There’s no expiration date, right?

23 Oct

I called my dear, sweet grandmother in Alabama on the phone the other day to see how she’s been doing. We always have the same conversation: an overview of her current health status, how school is going, how my sisters are doing (which always starts with their schooling and jobs and ends with their relationship statuses), and then we discuss why I’m not married and have no current prospects.

“Well damn girl, when you gonna be able to start havin’ babies then? You’re runnin’ out of time!”

Oh, how I love the obvious markers in the differences between generations.

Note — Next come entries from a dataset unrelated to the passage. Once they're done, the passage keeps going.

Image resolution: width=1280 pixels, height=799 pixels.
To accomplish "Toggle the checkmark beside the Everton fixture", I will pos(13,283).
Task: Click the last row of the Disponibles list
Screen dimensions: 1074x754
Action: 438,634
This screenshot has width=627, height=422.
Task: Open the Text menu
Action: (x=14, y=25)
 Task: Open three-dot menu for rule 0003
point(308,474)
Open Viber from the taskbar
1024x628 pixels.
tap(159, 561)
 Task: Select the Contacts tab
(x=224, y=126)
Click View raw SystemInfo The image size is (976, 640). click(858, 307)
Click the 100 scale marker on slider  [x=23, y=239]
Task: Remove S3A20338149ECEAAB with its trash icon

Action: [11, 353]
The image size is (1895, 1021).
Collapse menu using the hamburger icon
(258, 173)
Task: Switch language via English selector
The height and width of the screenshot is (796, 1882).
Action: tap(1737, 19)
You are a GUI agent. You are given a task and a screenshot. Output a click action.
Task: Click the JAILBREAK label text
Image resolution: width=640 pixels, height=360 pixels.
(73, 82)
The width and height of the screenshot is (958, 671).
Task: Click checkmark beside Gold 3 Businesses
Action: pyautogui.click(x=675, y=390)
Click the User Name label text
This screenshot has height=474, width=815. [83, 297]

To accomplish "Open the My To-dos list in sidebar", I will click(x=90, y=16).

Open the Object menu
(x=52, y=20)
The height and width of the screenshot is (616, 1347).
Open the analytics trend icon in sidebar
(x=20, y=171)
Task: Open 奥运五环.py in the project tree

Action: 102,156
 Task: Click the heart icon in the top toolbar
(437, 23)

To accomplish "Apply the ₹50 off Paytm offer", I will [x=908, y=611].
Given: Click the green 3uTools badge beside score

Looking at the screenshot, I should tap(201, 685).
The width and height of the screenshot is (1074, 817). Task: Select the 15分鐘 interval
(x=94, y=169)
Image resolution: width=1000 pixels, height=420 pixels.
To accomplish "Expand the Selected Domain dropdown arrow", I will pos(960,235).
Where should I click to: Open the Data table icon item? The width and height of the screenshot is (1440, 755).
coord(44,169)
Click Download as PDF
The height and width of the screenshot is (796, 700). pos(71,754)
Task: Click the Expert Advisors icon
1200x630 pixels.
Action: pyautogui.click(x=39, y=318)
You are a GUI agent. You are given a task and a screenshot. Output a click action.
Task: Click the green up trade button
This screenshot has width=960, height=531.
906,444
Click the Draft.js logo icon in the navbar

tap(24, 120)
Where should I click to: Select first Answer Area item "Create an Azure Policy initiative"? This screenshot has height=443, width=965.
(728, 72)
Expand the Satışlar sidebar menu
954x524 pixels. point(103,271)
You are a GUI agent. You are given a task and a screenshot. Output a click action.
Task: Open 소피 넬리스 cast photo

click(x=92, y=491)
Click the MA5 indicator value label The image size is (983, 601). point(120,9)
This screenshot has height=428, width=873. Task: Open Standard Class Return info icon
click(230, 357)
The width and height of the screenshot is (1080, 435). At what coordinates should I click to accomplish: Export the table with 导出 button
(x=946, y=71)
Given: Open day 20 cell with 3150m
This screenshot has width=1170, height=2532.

It probably wouldn’t be as bad if my 20-year old younger sister who, when we were in high school, brought home — on separate occasions — a homeless looking stoner, a guy who played in a metal band (in all fairness, so did I — long story), and a guy who ended up being sent to reform school, is now planning a wedding.

Her boyfriend is terrific. He recently took her away to a cabin in the mountains for the weekend to celebrate her birthday. He has or is about to purchase an engagement ring, and is working up his whole “can I have your permission to marry your daughter” speech to give to my dad. This past weekend, we got together to have a birthday dinner for her combined with an anniversary celebration for my parents (34 years — holy shit). She detailed us about this church they saw on their trip where they want to get married in fall 2014, how his dad’s girlfriend will make their cake, the dress she looked at. They routinely make it a habit of triggering my gag reflex. I feel like if I spend any more time with them, I’d become bulimic.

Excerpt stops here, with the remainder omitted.